Politics, law, king’s speech
There will have to be a change in the names of Her Majesty’s government, Treasury and Customs, and Excise.
At the state opening of parliament, the king will deliver a speech from the throne, outlining the government’s agenda for the next five years.
It will be impossible for new recruits to take Her Majesty’s shilling to sign up, adhere to Her Majesty’s regulations once in the ranks, or board one of Her Majesty’s ships in the future, as they will no longer have to metaphorically accept the queen’s shilling.
There is a change of name for the Queen’s Guard, which is normally seen outside Buckingham Palace.
The police will no longer be responsible for maintaining the peace in the presence of the queen.
There will be a change in the law where senior lawyers will no longer be referred to as QCs (Queen’s Counsel) but rather as KCs (King’s Counsels), and the Queen’s Bench Division of the High Court will also revert to the king.
There is a difference between turning the king’s evidence instead of turning the queen’s evidence when a suspect admits guilt and testifies against his accomplices in exchange for a lenient sentence.
In the beginning, prisoners may feel relieved to find out they will no longer be incarcerated at Her Majesty’s pleasure but their joy will be short-lived as they will continue to serve their jail terms at His Majesty’s pleasure instead.
There will be a change of ownership at Her Majesty’s Theatre in London’s West End, where the show “The Phantom of the Opera” has been running since 1986, and will be renamed His Majesty’s Theatre.

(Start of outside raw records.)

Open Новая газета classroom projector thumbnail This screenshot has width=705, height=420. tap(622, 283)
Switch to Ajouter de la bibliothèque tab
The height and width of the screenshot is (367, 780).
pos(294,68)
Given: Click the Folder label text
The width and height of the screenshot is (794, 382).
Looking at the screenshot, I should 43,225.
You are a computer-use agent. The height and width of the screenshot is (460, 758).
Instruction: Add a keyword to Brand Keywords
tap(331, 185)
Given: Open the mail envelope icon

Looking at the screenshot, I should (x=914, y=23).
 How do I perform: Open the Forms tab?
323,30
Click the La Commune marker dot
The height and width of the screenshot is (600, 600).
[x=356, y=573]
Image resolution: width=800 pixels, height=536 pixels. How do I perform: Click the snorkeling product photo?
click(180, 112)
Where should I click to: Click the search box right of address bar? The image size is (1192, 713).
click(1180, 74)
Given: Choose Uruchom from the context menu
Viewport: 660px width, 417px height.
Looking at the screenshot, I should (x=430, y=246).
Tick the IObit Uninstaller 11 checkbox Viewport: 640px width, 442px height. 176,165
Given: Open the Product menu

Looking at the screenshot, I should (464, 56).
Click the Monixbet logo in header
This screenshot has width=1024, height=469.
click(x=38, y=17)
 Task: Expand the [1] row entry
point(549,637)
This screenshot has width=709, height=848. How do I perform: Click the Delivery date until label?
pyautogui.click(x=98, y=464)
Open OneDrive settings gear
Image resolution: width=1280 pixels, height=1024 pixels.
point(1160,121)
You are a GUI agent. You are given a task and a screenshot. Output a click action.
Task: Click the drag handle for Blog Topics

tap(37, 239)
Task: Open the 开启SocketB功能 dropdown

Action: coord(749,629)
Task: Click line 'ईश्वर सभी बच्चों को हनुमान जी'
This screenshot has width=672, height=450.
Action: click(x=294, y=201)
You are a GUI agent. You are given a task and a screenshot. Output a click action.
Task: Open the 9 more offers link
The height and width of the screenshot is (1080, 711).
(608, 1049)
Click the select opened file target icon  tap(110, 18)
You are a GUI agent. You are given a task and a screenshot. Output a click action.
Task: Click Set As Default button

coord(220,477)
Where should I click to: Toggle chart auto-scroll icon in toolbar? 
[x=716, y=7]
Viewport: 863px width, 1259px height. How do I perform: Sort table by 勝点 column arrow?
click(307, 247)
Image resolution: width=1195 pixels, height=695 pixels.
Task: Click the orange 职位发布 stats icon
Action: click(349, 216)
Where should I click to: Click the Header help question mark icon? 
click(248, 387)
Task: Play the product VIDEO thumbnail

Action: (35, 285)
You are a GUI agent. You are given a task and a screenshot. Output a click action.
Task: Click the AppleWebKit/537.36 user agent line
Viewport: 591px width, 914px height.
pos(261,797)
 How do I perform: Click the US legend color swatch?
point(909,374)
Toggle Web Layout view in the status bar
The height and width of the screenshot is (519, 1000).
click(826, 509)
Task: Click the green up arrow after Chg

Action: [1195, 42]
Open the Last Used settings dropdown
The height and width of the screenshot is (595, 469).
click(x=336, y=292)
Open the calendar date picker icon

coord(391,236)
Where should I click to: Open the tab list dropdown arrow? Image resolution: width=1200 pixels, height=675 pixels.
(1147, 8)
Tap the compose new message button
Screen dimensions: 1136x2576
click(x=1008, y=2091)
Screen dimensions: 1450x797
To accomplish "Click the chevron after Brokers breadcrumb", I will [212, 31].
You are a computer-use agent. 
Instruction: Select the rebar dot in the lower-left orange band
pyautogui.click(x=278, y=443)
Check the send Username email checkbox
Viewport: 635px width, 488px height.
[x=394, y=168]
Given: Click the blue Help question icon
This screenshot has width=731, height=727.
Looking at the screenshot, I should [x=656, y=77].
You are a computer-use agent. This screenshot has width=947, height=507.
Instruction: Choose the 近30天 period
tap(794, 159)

If the Queen’s English becomes the King’s English, then speakers of Received Pronunciation, the poshest and most socially prestigious accent in the world, will have to aspire to Charles’ vowels and diphthongs once the Queen’s English becomes the King’s English.
In spite of this, the Queen’s English itself changed over time. In later speeches, her accent became less plummy as compared to earlier ones.